A PhD is a personal achievement, not just an academic one. Our self-worth shouldn’t be tied up in academic activities, despite the fact that these are the only things we can list on our CVs. That’s an unfortunate fact. But everyone should take the time to consider how far they’ve come outside of their academic accomplishments.
Doing my PhD has given me more personal skills, and encouraged more personal growth, than I could possibly have imagined. When I look back at all of the setbacks, bruises, terrible drafts and bad supervisions, I don’t think about those things – I think about what I’ve learnt from them, and how far I’ve come since. It astonishes me that I was able to pick myself back up, accept the knocks, and keep fighting. Resilience is one of the most important unsung heroes of the personal skills that every PhD student becomes an expert in. While imposter syndrome among PhD students is on the rise, it really shouldn’t be. Every single person who fights another day towards getting their PhD is no imposter.
With that realisation, I’ve become more confident. Confident in my ability to keep going, knowing that whatever life throws at me, I can fight back. Confident that I can always improve, that I can keep growing, and learning, and getting better. Confident even in my ability to do public speaking, something I never thought I would achieve. Confident in my ability to never let my mental illnesses hold me back.
For me, this has taken a lot of courage. Any PhD takes courage, especially to see it through to completion. But it also takes a lot of courage to accept yourself for who you are, both your strengths and your weaknesses; to accept your successes and failures; and to admit when you were wrong, or know you could have done better. It takes a lot of courage to gracefully accept setbacks, knocks, and criticisms, and to learn to turn these negatives into positives, to see them as learning opportunities and ways to build yourself up, rather than to see them as reasons that you’re an imposter who’s ‘not good enough’.
Learning to do all of these things also gives you the skill of being able to adapt to change. This is something I’m hoping to talk about in more detail in a future blog post, but one of the greatest things a PhD teaches you – on both an academic and a personal level – is the ability to be able to embrace change, rather than try to prevent or resist it. PhDs naturally change over the course of their completion, as do your plans, but you also change with them.

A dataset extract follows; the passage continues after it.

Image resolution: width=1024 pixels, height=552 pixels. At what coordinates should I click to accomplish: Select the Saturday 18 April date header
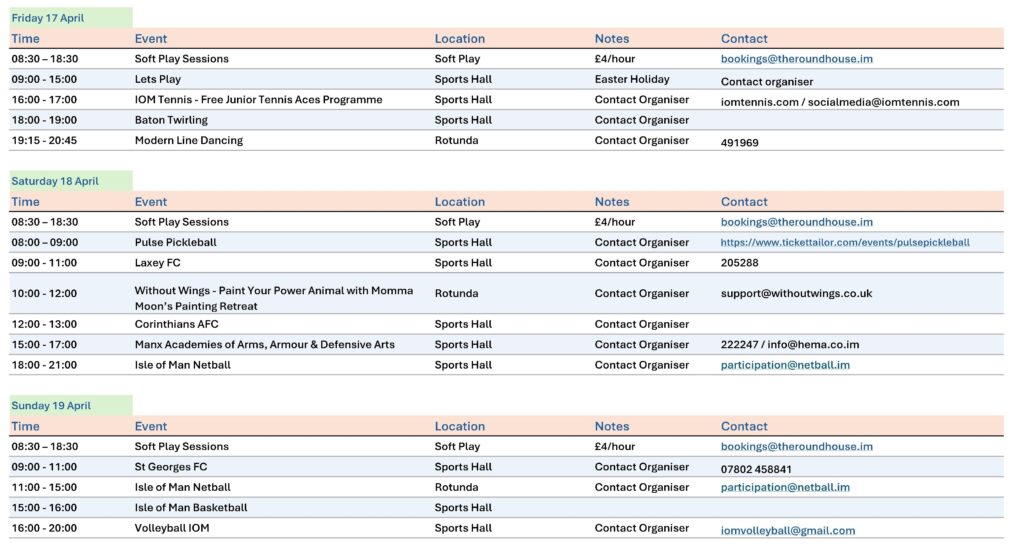(x=55, y=181)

This isn’t even to mention the skills you gain in time-management, organisation, critical thinking, analysis, writing, editing, and everything else that goes along with a PhD – the stuff that you don’t really tend to think about as achievements, but definitely should – and at least these can go on your CV!
But it’s the stuff that you can’t really list that I think is the most important. A PhD gives you skills that range far beyond the academy, personal skills that you will carry with you wherever life takes you afterwards. It helps shape you, not just as a researcher, but as a person. When I look back at who I was before I started, I can see how much I’ve grown in the time since. Every PhD researcher should take the time to really consider how much they’ve learnt, not from books, but from their experience.